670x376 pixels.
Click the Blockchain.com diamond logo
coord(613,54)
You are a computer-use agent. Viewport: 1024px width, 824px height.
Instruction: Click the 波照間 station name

----------

▶ STATED TASK: Rewrite all the records above, replacing "Click" with "Tap" and leaving everything else unchanged.

▶ TASK ANSWER:
670x376 pixels.
Tap the Blockchain.com diamond logo
coord(613,54)
You are a computer-use agent. Viewport: 1024px width, 824px height.
Instruction: Tap the 波照間 station name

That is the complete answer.